The Adler/Ross partnership was unusual in that both men wrote music and lyrics, rather than divvying up those duties. Sadly, whatever monster hit shows they might have written beyond the Big Two noted above were lost to the ages when Ross died very, very young in 1955; Adler relates that, “at the suggestion of my old friend Cole Porter,” he never attempted to replace Ross with another partner.

“About three or for years ago,” Adler–who has homes in Southampton and also in Manhattan, “about 100 yards from the Metropolitan Museum of Art”–wrote a new song for The Pajama Game. It’s a ballad titled “If You Win, You Lose” and it is now included in rental materials for the show. So, will the song be heard in the upcoming Encores! production of Pajama Game? “Of course,” replies Adler. “It’s part of the score now. Everywhere the show is performed, that song has to be done. It replaces something I never liked, the reprise of ‘Hey There.’ In those days, a reprise was a way of pushing a song into popularity. ‘If You Win, You Lose’ is a different song that has the same message as the ‘Hey There’ reprise.” Sharp-eared listeners will note that two lines of lyrics in the new number were taken almost verbatim from the old one: “Though you’re acting cold to him / Your poor heart is sold to him.”

Adler posing with the cast after the show:Sally Bowman is to his immediate leftand BJ High, who plays Sid Sorokin, is to his right(Photo: Michael Portantiere)
Adler posing with the cast after the show:
Sally Bowman is to his immediate left
and BJ High, who plays Sid Sorokin, is to his right
(Photo: Michael Portantiere)

“There are hundreds, maybe even thousands of performances of Pajama Game and Damn Yankees all over the world,” says Adler. He explains that he took a special interest in the current production of the show at Wagner College on Staten Island “because, a few years ago, someone from there invited me to come when they were doing Damn Yankees. A car picked me up and took me to the school, and I not only saw the show but was also given a tour of the entire campus and the surrounding area, which is beautiful. When they started rehearsing Pajama Game, their director–Christopher Catt–got a hold of me and asked if I would hear some of the people in the show. I said yes, and they come over to my studio and performed for me. I was particularly impressed with a young lady named Sally Bowman, who’s playing Babe. She’s just a kid, 21 years old, but she sings beautifully. I worked with her on ‘If You Win, You Lose.'”

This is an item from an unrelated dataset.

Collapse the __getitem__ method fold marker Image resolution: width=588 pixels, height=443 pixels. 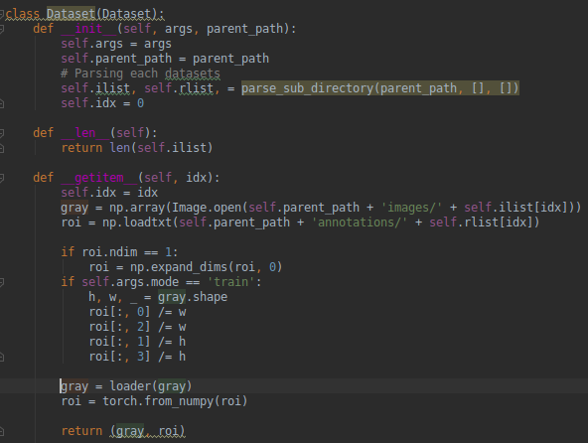click(2, 178)
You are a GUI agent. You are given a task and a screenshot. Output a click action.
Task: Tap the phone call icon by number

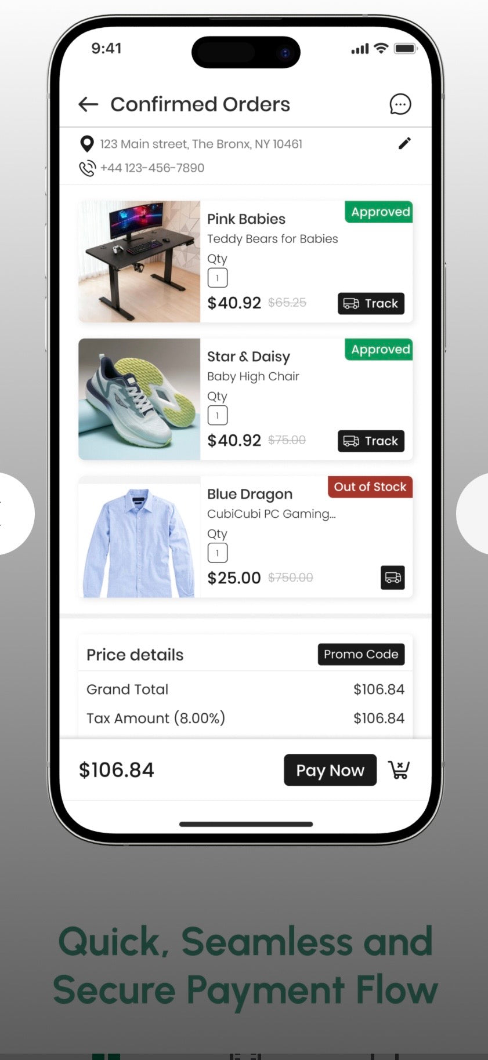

Adler hopes for a Broadway revival of the show next year starring Rebecca Luker, who accompanied Mr. A. to the opening performance of the Wagner production on April 3. In addressing the audience prior to the performance, Adler extolled Luker–most recently seen and heard on Broadway as Marian the Librarian in The Music Man–as perfect for Babe Williams, the role originally played in The Pajama Game on Broadway by Janis Paige and in the film version by Doris Day. Prior to that, Encores! will present the show at City Center, May 2-6, with Karen Ziemba as Babe.

And here comes the kicker, folks: Adler insists that a “totally revised” version of his cult flop musical Kwamina (1961), based on a production in Columbus, Ohio a couple of years ago, will be seen in New York and in London in the near future. How amazing would that be?!